Si le plan de l’ouvrage est simple et rigoureux, son déploiement dans l’écriture est en revanche exigeant et parfois difficile à suivre, tant l’érudition de l’a. vient l’enrichir de nombreux rapprochements avec ses contemporains (Rabelais, Érasme, Marguerite de Navarre, etc). Mais ceux-ci enrichissent le portarit du chancelier et proposent, à travers lui, une fresque de la France prise dans les débats entre religion et politique avant les guerres de religion et dans la première phase de leur déclenchement.

Un petit regret : ce maître ouvrage ne propose pas d’index de noms de personnes.

Hubert BOST

 

  • E. LABROUSSE – E. JAMES – A. MCKENNA, M.-C. PITASSI – R. WHELAN (éd.), Correspondance de Pierre Bayle, t. I : 1662-1674, Oxford : Voltaire Foundation, 1999. 24 cm. XLIV-432 p. ISBN 0-7294-0541-9. £ 75.

Presque 40 ans après la parution de l’Inventaire critique de la correspondance de Pierre Bayle établi par E. Labrousse (Vrin 1961), ce t. I de la correspondance du philosophe est à la fois un magnifique aboutissement et un outil qui va relancer encore l’intérêt des études bayliennes.

Une introduction rappelle la chronologie de l’époque considérée : la famille du pasteur Jean Bayle installé au Carla et marié en 1643 ; les études tardives de Pierre à Puylaurens et sa conversion au catholicisme à Toulouse (mars 1669), puis son retour au protestantisme (août 1670) et son départ à Genève ; les relations qu’il s’y fait (Basnage, Minutoli) , les études à l’académie de théologie et leur abandon lorsque B. devient précepteur des fils du comte de Dohna à Coppet (mai 1672), où il fait la connaissance du pasteur Constant. Puis B. revient en France incognito, à Rouen où il devenait précepteur des enfants La Rive (mai 1674) ; il va y rester un peu moins d’une année. Est ensuite reproduit le Calendarium carlanum où B. a noté les principaux éléments de sa vie jusqu’en 1686.

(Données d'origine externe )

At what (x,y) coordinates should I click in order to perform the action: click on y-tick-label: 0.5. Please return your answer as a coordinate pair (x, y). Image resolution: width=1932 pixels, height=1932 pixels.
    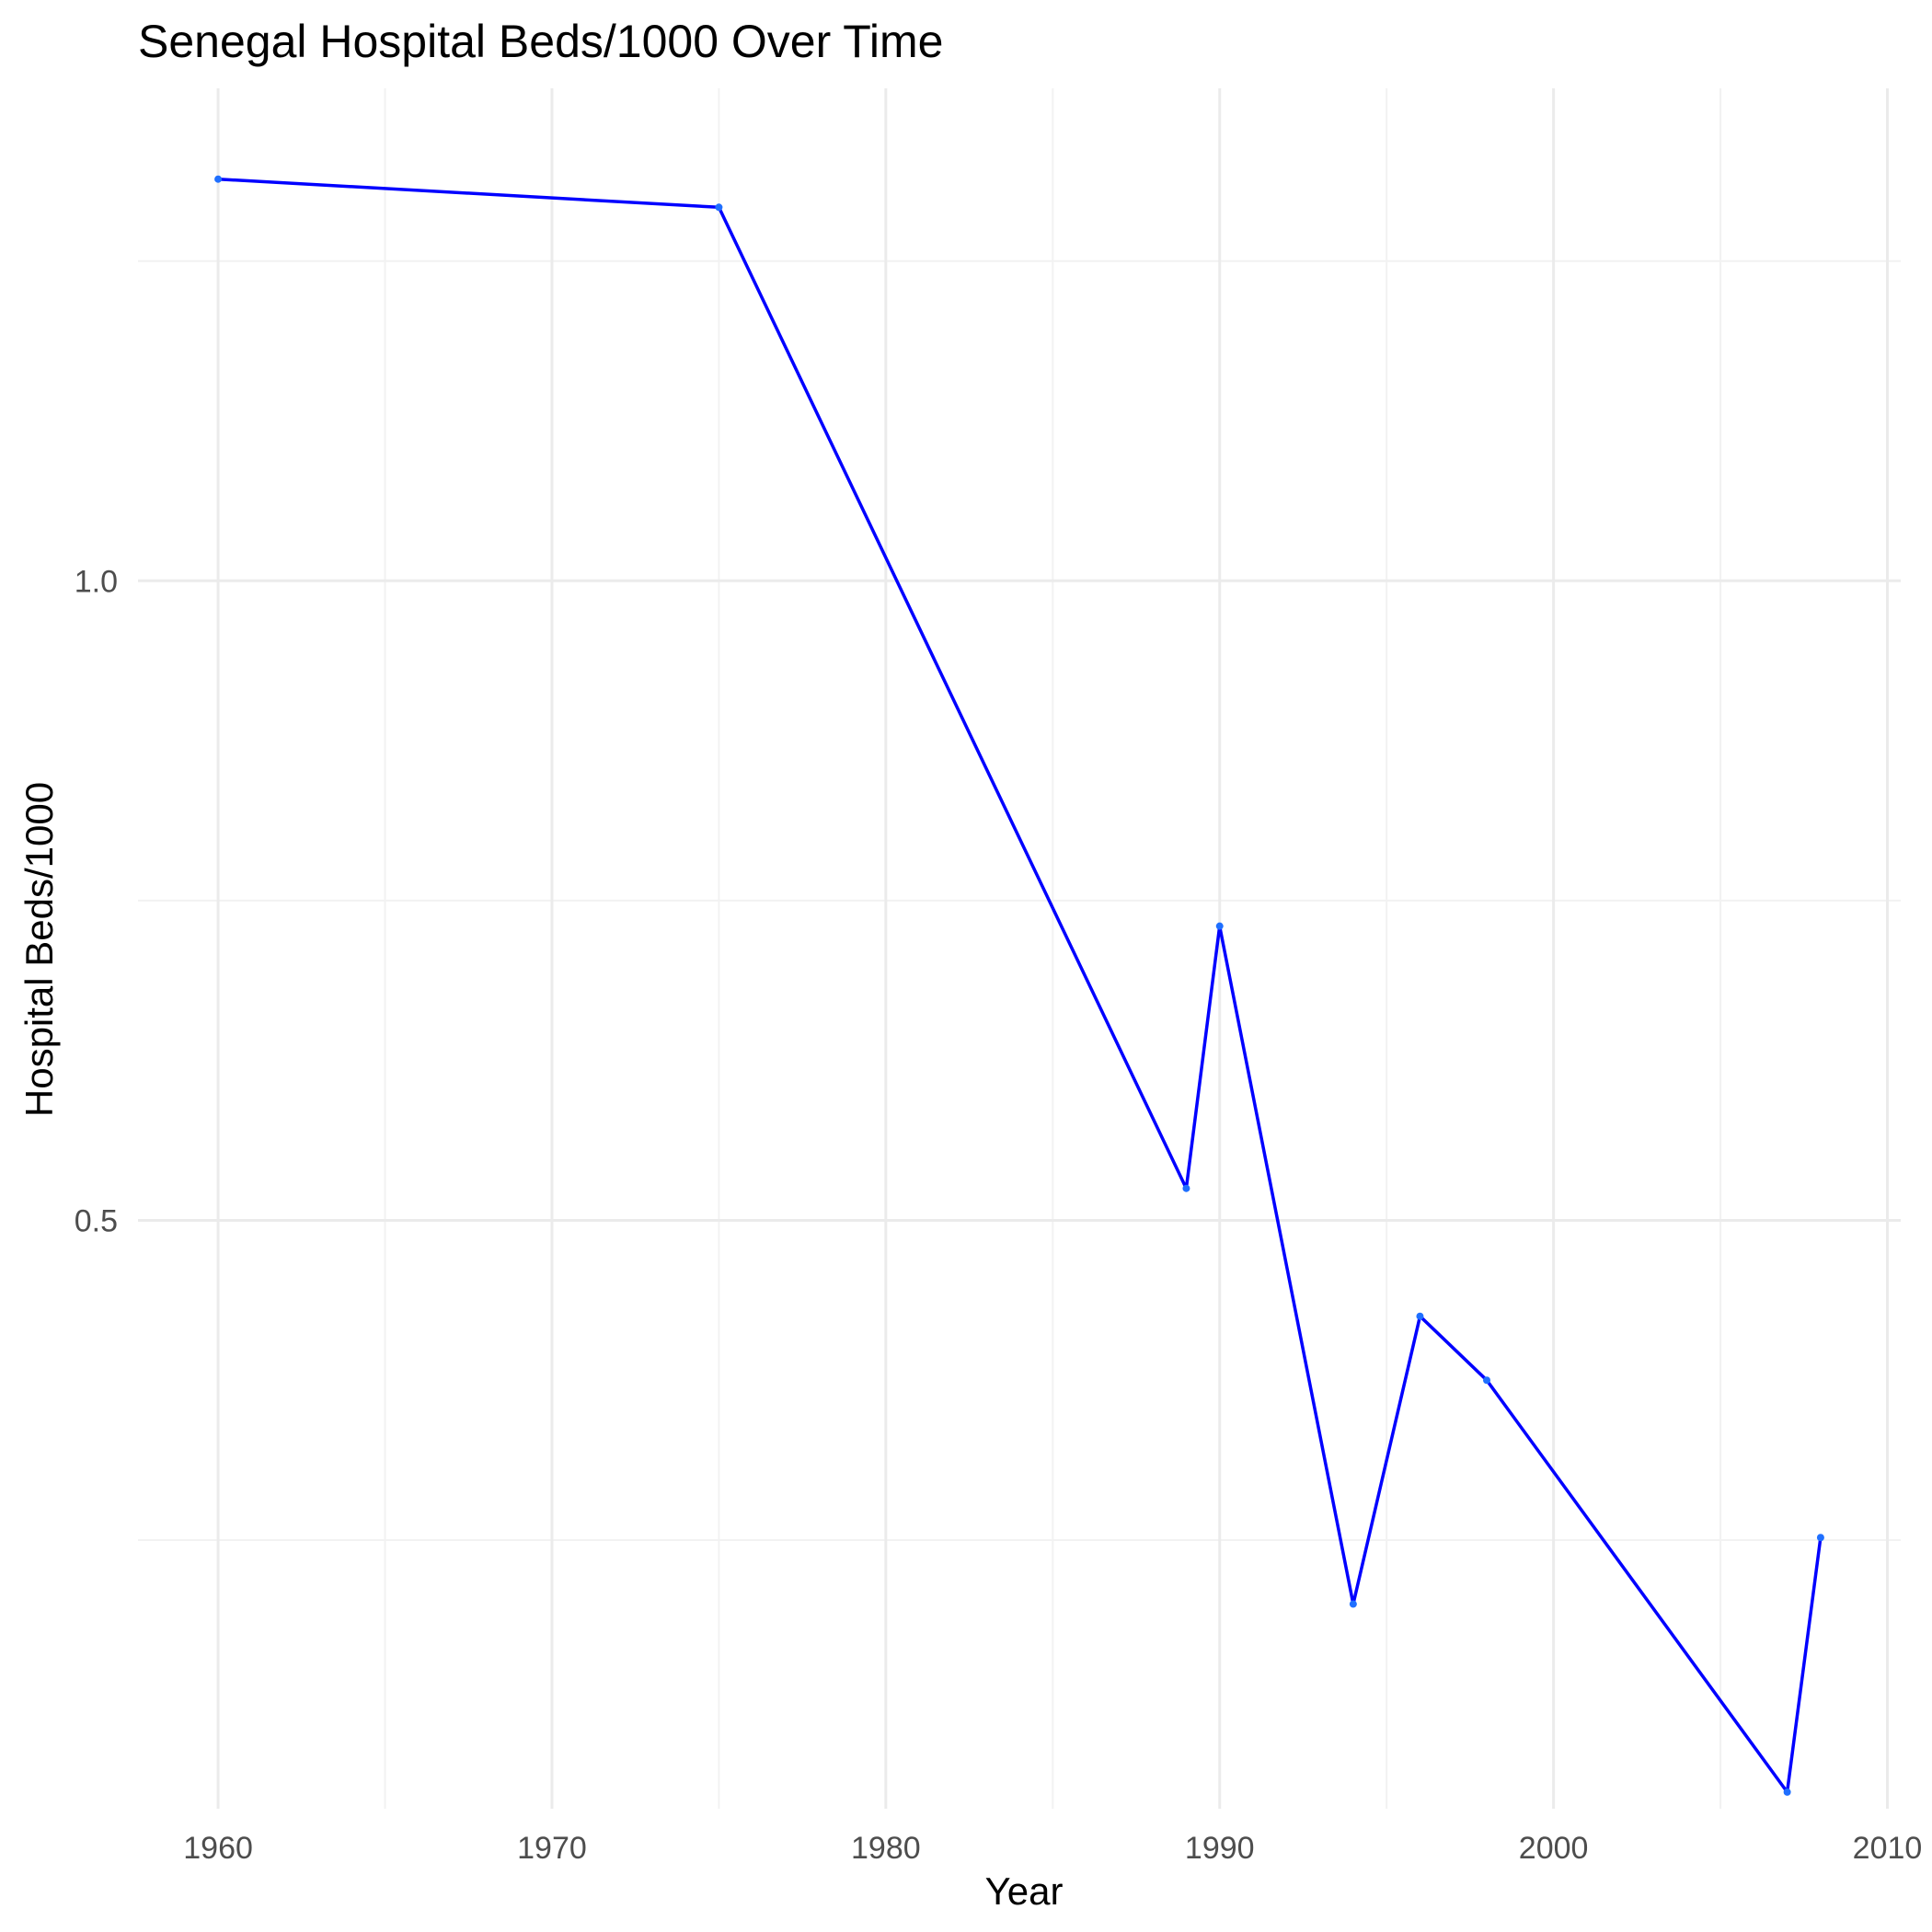
    Looking at the image, I should click on (96, 1220).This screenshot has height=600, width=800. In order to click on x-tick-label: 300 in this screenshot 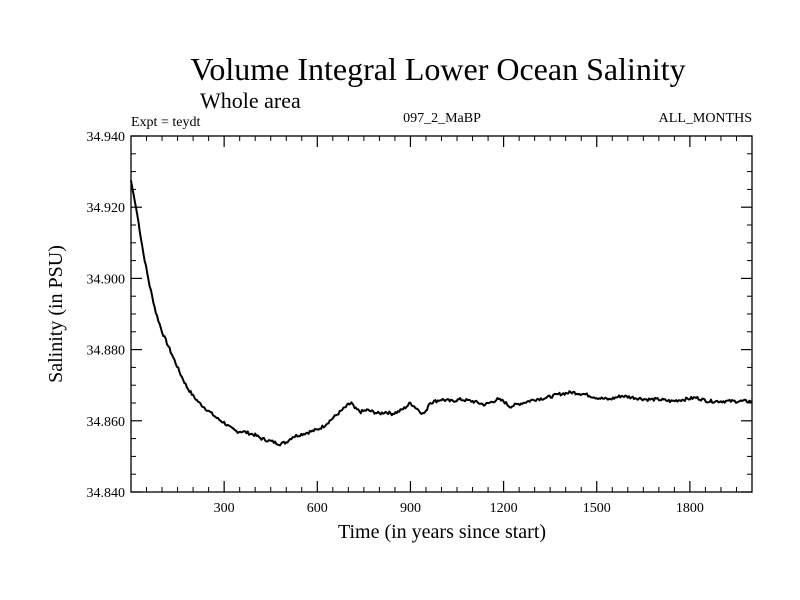, I will do `click(224, 508)`.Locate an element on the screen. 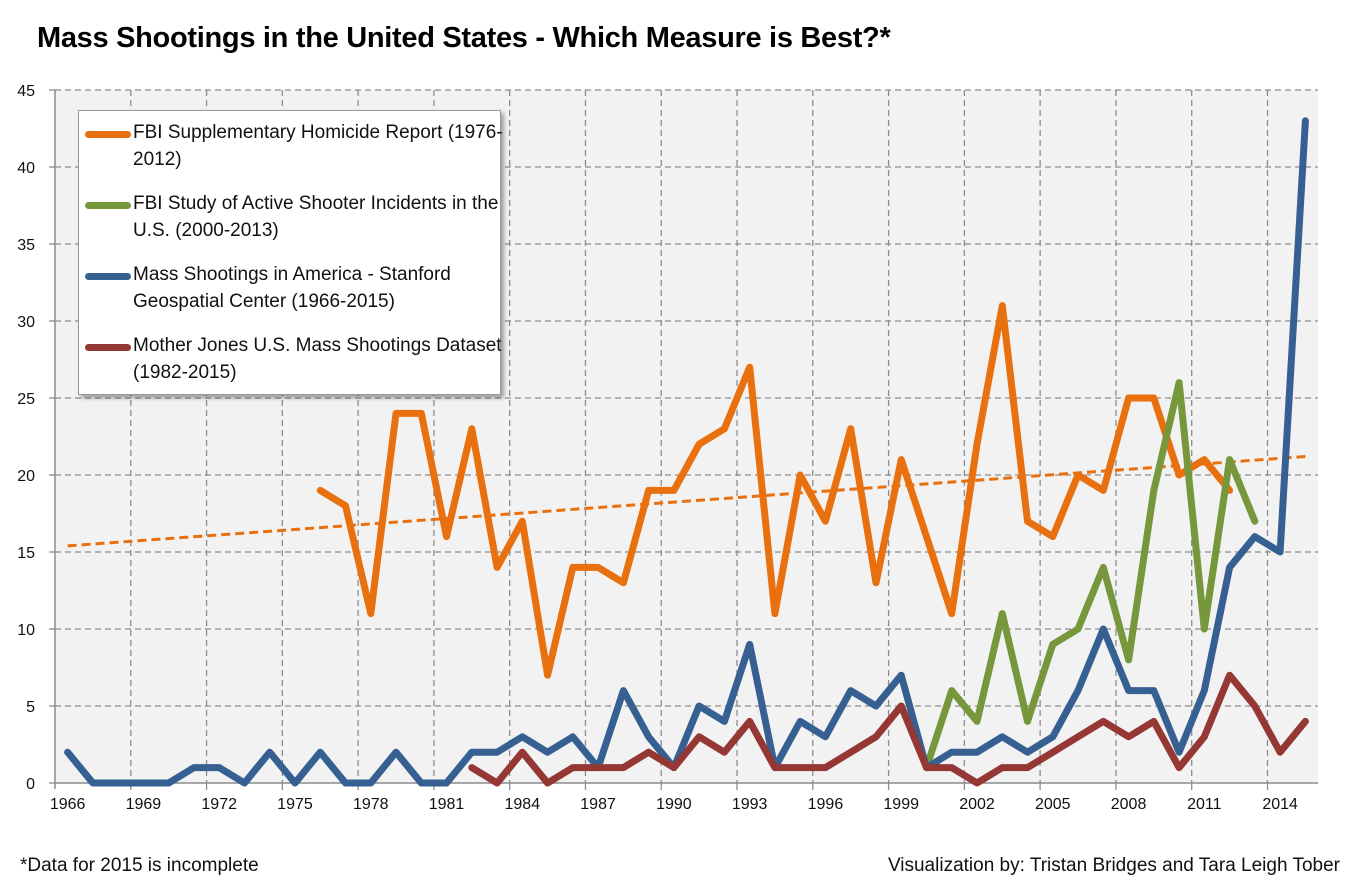 This screenshot has width=1362, height=894. y-tick-label: 20 is located at coordinates (26, 476).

La transcription des lettres 1 à 65 (la dernière, à Minutoli, est déjà un essai littéraire de plus de 50 p.) est faite avec soin, et les annotations sont extrêmement précises, tant sur le plan textuel qu’intellectuel – et d’une très grande utilité car dès ce 1er vol. les éditeurs ont dû jongler avec la situation internationale – début de la guerre entre la France et les Provinces-Unies en 1672 -, l’histoire provinciale (Ariège, Normandie), la situation en Suisse, l’état des discusssions théologiques et philosophiques, les controverses interconfessionnelles, l’impressionnant savoir humaniste digéré par B. et bien d’autres matières !

Un glossaire, une bibliographie et un index facilitent la consultation de l’ouvrage. Sa belle facture et son contenu font souhaiter la parution prochaine des suivants, annoncés au cours des années à venir.

Hubert BOST

 

  • Étienne GAMONNET, Pierre Durand, restaurateur du protestantisme en Vivarais. Lettres et écrits, Esparon : E&C, 1999. 23 cm. 287 p. ISBN 2-911722-03-5. FF 140.

L’a. de cette édition de la correspondance de Pierre Durand a déjà publié en 1986 celle de sa soeur, Marie, la célèbre prisonnière de la tour de Constance, et consacré en 1994 un ouvrage à leur père, Étienne (cf resp. ETR 1987/2, 299 et 1995/1, 135).

À ma connaissance, ces lettres étaient inédites. D’elles émerge un portrait vivant et militant du jeune pasteur (1700-1732) du Vivarais : son désir d’apprendre la théologie sur le tas, son dévouement aux Églises sous la croix, son respect soumis aux indications d’Antoine Court …

On regrettera, au plan typographique, le choix systématique de l’italique pour la transcription et le fait que les lignes soient trop denses au point que les phrases sont parfois trop peu séparées. Sur le plan de la présentation, G. a choisi de faire précéder les lettres d’un commentaire et de limiter au maximum les notes, qui sont en outre reléguées en fin de section. Ce choix ne me semble pas convaincant : c’est en découvrant les textes que le lecteur éprouve le besoin d’éclaircissements, non avant. En revanche, la chronologie et l’index des personnes sont bien utiles. Une brève bibliographie complète l’ouvrage.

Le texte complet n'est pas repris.